Applying Mean, Median and Mode in Data Engineering
Now coming to the crux of these topics in Data Engineering. What is the influence of these averages in Data Engineering?
When we are working with Machine Learning and want to build models, we need to be sure about the quality of the data. No one would want to predict incorrect outcomes or come up with false claims. But as always, we rarely get the data which can be directly fed to the model. One such case is missing values and outliers. For this post, we'll focus on Missing Values. We'll cover outliers in the next post.
Missing Values
We encounter missing values in the raw data plenty of times. When opening a CSV file for instance, there are situations wherein few columns in a row are blank. And there can be plenty of rows which have similar appearance. Columns with missing values could be critical features which must be fed to the ML model. In the absence of data for those columns, we might not be able to train the model appropriately and the predictions will be haywire. Also, if we eliminate those rows from the data, we might end up with a small dataset which will result in underfitting. To refrain from falling under such traps, we must deal with missing values with care.

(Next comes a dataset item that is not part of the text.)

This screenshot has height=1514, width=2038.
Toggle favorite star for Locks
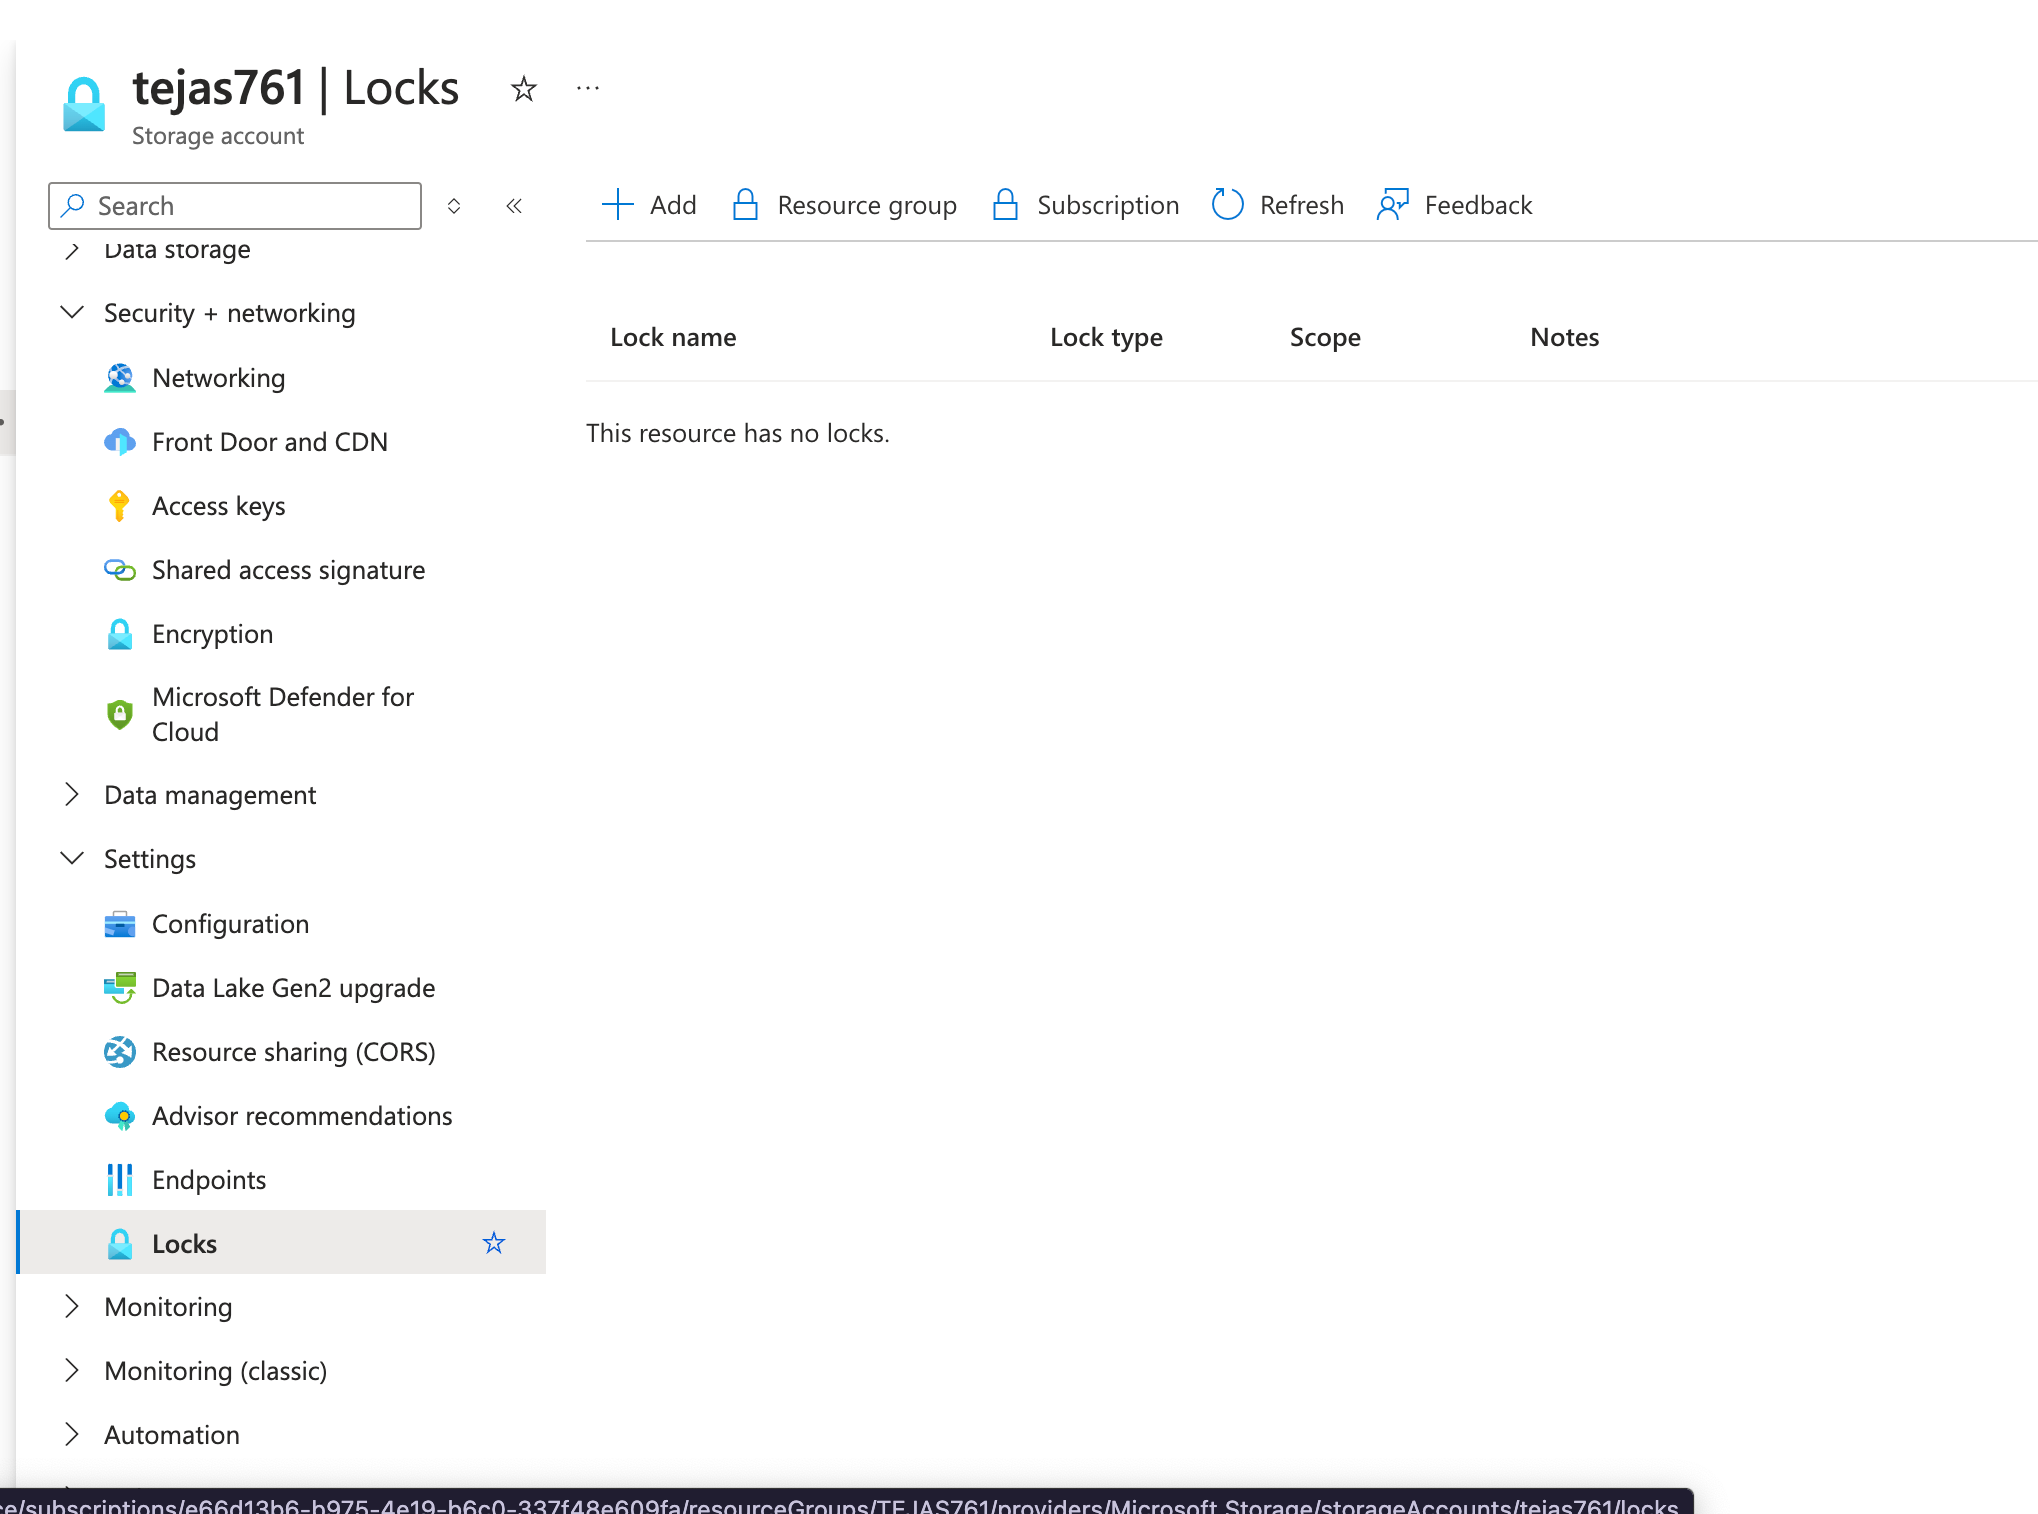point(493,1244)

There are 2 types of columns that we generally deal with - Numeric, Textual. . But when there is textual data, we need to perform some transformation and then proceed with applying the appropriate averages.
Dealing with Numeric Data
Numeric data can be quantity, price, aggregation, etc. When we have quantities in the column as values, we can directly go ahead and apply any of the averages to fill missing values. The data semantics here must be quantities. Please note the stress on quantities. The attribute must describe a feature of the data. Depending upon the requirement, we can apply the appropriate average. It also depends upon the ratio of the missing values to the number of rows in the dataset. If the ratio is a small number, we can go ahead use averages. But if the ratio is high, we must look for other measures which we will cover when we pickup those topic from Statistics later.

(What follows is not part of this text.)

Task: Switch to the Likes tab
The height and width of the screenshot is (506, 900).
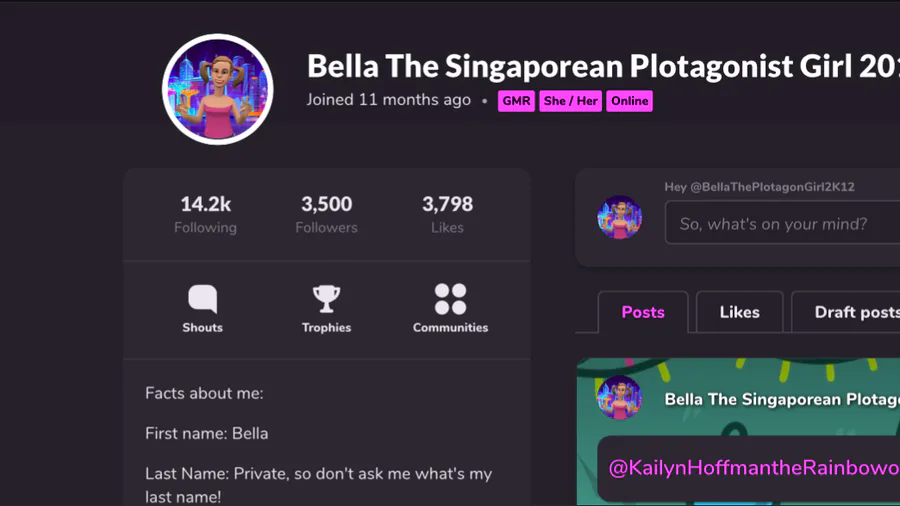Action: point(739,312)
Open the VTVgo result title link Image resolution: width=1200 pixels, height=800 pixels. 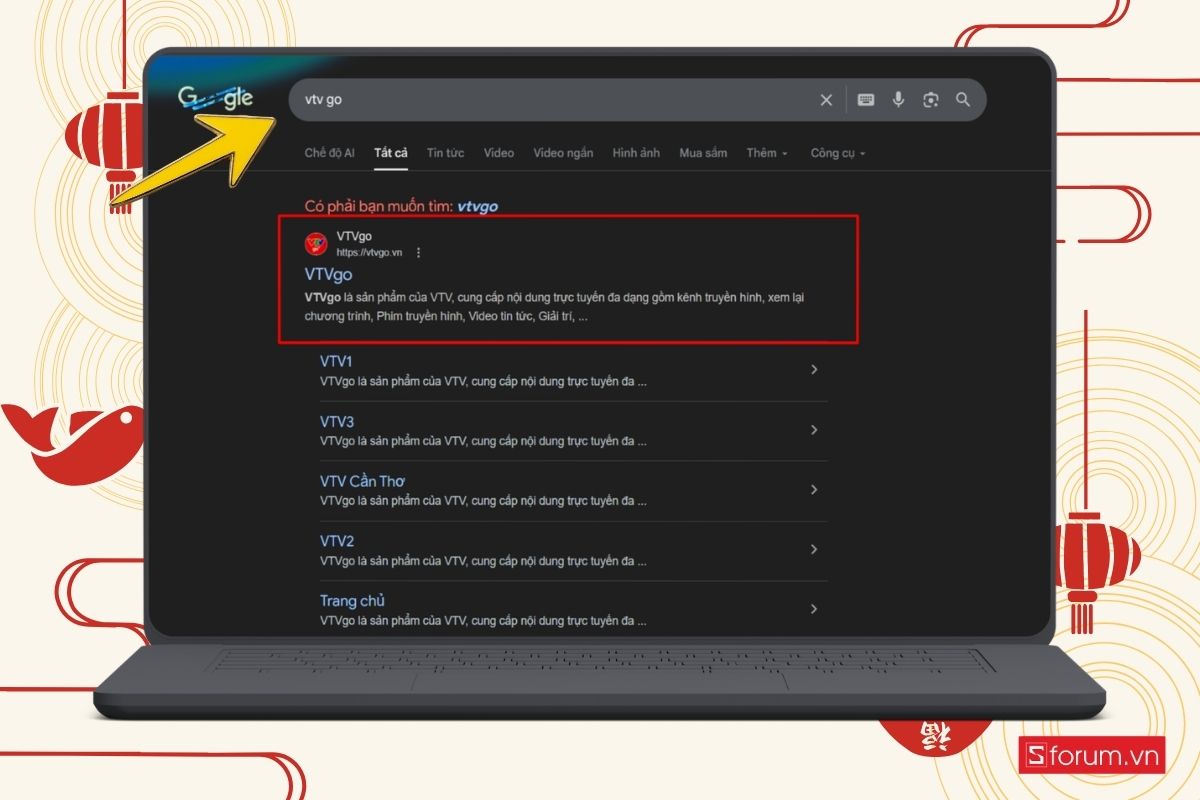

Dealing with Categorical / Textual Data
Categorical data refers to a value which belongs to a set of fixed classes. Examples could be Gender (Male / Female), Purchase Made (Yes / No), Vehicle Type (SUV / LUV / HMV), etc.
When dealing with Categorical data, we cannot apply the averages directly on them. First, the Categorical variable values are converted to numeric values. There is no special scheme that must be followed while converting these categorical variable values to numeric values. However, we take special care here. It is suggested not to apply Mean and Median on the columns with categorical data. Let us consider a scenario for both these cases. Assuming we are applying Mean on the column with categorical data, the semantics of the data change and we arrive on a wrong conclusion. For example if we apply Mean on Gender column, the resultant value will not fall in any of the category. We face the similar issue with Median as well. We cannot arrange the values in ascending order in the first place. In other words, the order of the data does not matter in this case. Apart from that, the number of records for each gender will sail the value of Median either to Male / Female. Also, the ratio of missing value to the number of rows plays an important role here. We might end up skewing the dataset.

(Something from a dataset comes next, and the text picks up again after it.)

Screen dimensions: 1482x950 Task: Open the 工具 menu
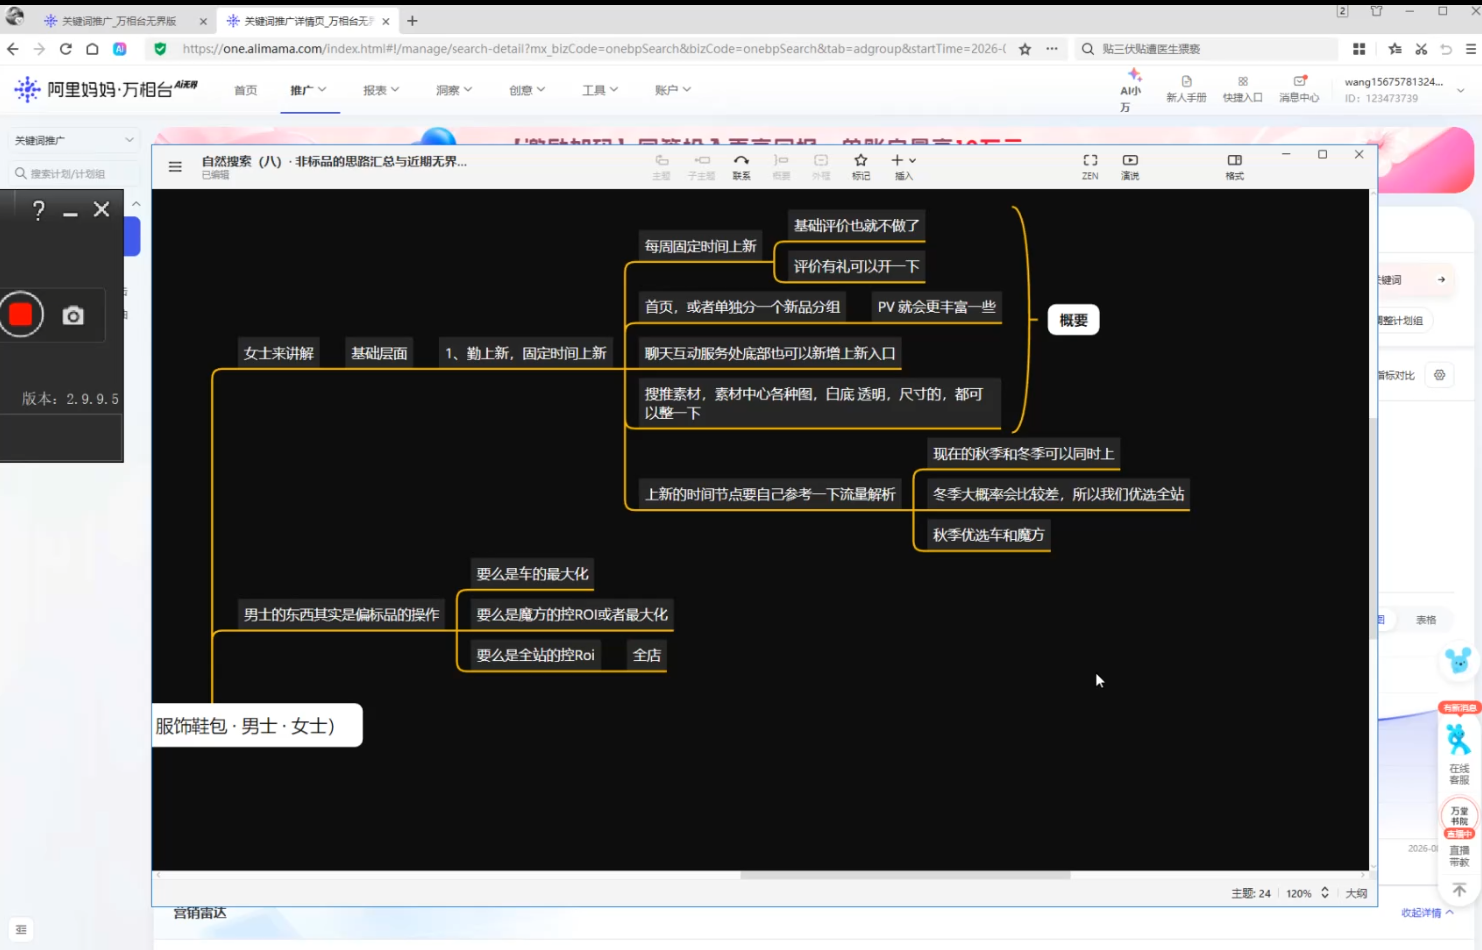(x=600, y=90)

Textual data refers to the data obtained as part of blog texts which are plain comments, description about a feature, free form feedback texts. Until and unless we are dealing with sentiment analysis, Natural Language Processing and other text related processing, we don't use such columns in our models. We will discuss appropriate measures for dealing with textual data in later posts.
Conclusion
The appropriate kind of average can be applied to fill in missing values based on the following factors
- The ratio of number of rows which have the missing values for a column to the total number of rows in the dataset
- The semantics of the data. Whether we are dealing with categorical variables or numeric quantities.
- Default values, if available